Día doscientos diecisiete.
Eran exactamente las tres y treinta y tres de la madrugada cuando enfilé el último tramo de carretera en dirección a casa. Volvía después de una visita nocturna de esas inesperadas, de esas que aparecen de la nada como un personaje secundario en un sueño cualquiera. El año comenzaba, aunque apenas pudiera verlo, porque al girar en esa última curva, empecé a atravesar bancos de niebla. El primero apenas una nubecita, como cuando pellizcas un algodón de azúcar y comienzas a tirar levemente para llevarte un buen trozo a la boca. El segundo ganó densidad. Para cuando llegó el quinto, casi no podía ver un metro más allá. Nunca me ha puesto nerviosa la niebla, estoy acostumbrada y, de hecho, me gusta conducir en esas mañanas que auguran tardes de paseo, pero esa noche había algo aterrador en el brillo que me devolvía el manto blanco que envolvía mi coche por completo. Era cegador. Di las gracias por encontrarme a menos de un kilómetro de casa y me sorprendí a mí misma intentando relajarme lanzándome pequeños mensajes de ánimo que, más que calmarme, comenzaban a tener el efecto contrario. Subí el volumen de la música y empecé a cantar a todo lo que daban mis pulmones —que seguían recuperándose de la gripe— cuando lo vi: un animal había comenzado a cruzar la carretera.
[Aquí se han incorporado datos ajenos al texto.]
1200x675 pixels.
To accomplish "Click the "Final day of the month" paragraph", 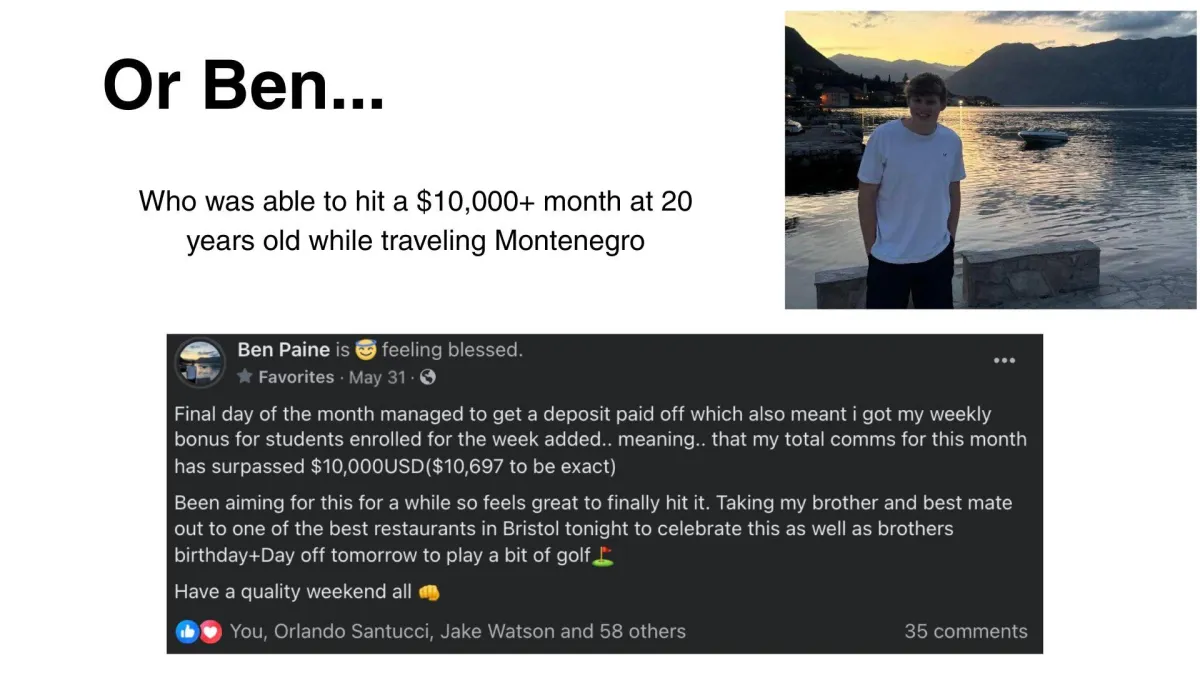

Pegué un frenazo, que es lo que se supone que no debes hacer cuando un animal cruza delante de tu vehículo, mucho menos en noche cerrada y sin ninguna visibilidad. Pero frené porque no hacerlo no ha entrado nunca en mis planes. Tenía reciente la experiencia de un proceso febril por la gripe, por lo que sabía que en ese momento estaba viviendo todo lo contrario: me había quedado totalmente congelada. En la carretera, a menos de un metro del morro de mi coche, había un animal enorme que me miraba directamente a los ojos. Activé el seguro de las puertas como si temiera que aquel ser que me observaba fijamente fuera a meterse allí conmigo en cualquier momento. En un segundo gesto automático, apagué la música. ¿Aquello hizo que el animal notara algún cambio? Sin duda algo tuvo que notar, pues se movió sin despegar su mirada de la mía. Primero hacía su izquierda, para después volver al mismo punto en el que nos habíamos encontrado.
—No puede ser. Es imposible —fui, por fin, capaz de susurrar.
No daba crédito. ¿Estaría teniendo fiebre de nuevo? Cuando noté que había un animal cruzando la carretera, había esperado un gato o un perro, un jabalí quizá, cosa que también era habitual. Pero mi cerebro no podía entender lo que estaba viendo, se negaba a aceptar lo que parecía estar mirándome tan intensamente desde el centro de aquel banco de niebla deslumbrante. Desde luego aquello no era un jabalí, tampoco un perro. Podría haber sido un gato, pero un gato enorme, que me hacía frente desde la mitad de la luna de mi coche, apuntándome con aquellos colmillos que me helaban la sangre. No podía dejar de intentar calcular cuánto medirían aquellas cuchillas largas y curvadas que me tenían hipnotizada. ¿Había perdido la cabeza? Eso o que la fiebre hubiera vuelto eran las únicas respuestas posibles. Sabía que estaba perdiendo la cabeza, de eso no tenía ninguna duda a esas alturas, pero creía que era en sentido figurado, nunca había pensado que comenzaría a alucinar.
—Por favor, muévete, vete. Por favor —supliqué a aquel majestuoso animal que, supuestamente, debería estar extinto desde hacía 10.000 años, pero que en ese momento se encontraba en medio de La Mancha, como si de una liebrecilla se tratara.
Y, de pronto, desapareció tal y como había aparecido. Mi reacción fue pisar el acelerador mientras ponía el coche en modo sport y salía de allí como alma que lleva el diablo, rezando a cualquier dios que estuviera escuchando, que nada ni nadie más se cruzara en la carretera hasta, por lo menos, llegar al tramo donde las farolas iluminarían mi camino y me sentiría a salvo. Llegué en apenas cinco segundos, pues todo había ocurrido a las puertas del pueblo, solo que con aquella niebla, no había sido capaz de calcular la distancia. Aparqué en la puerta de casa y salté del coche casi dejándolo en marcha. Entré corriendo en casa, cerré la puerta tras de mí con un portazo y me dejé caer sobre ella mientras rompía a llorar de los nervios. Tenía clara una sola cosa: no entendía absolutamente nada de lo que había pasado y tampoco sabía cómo empezar a entenderlo.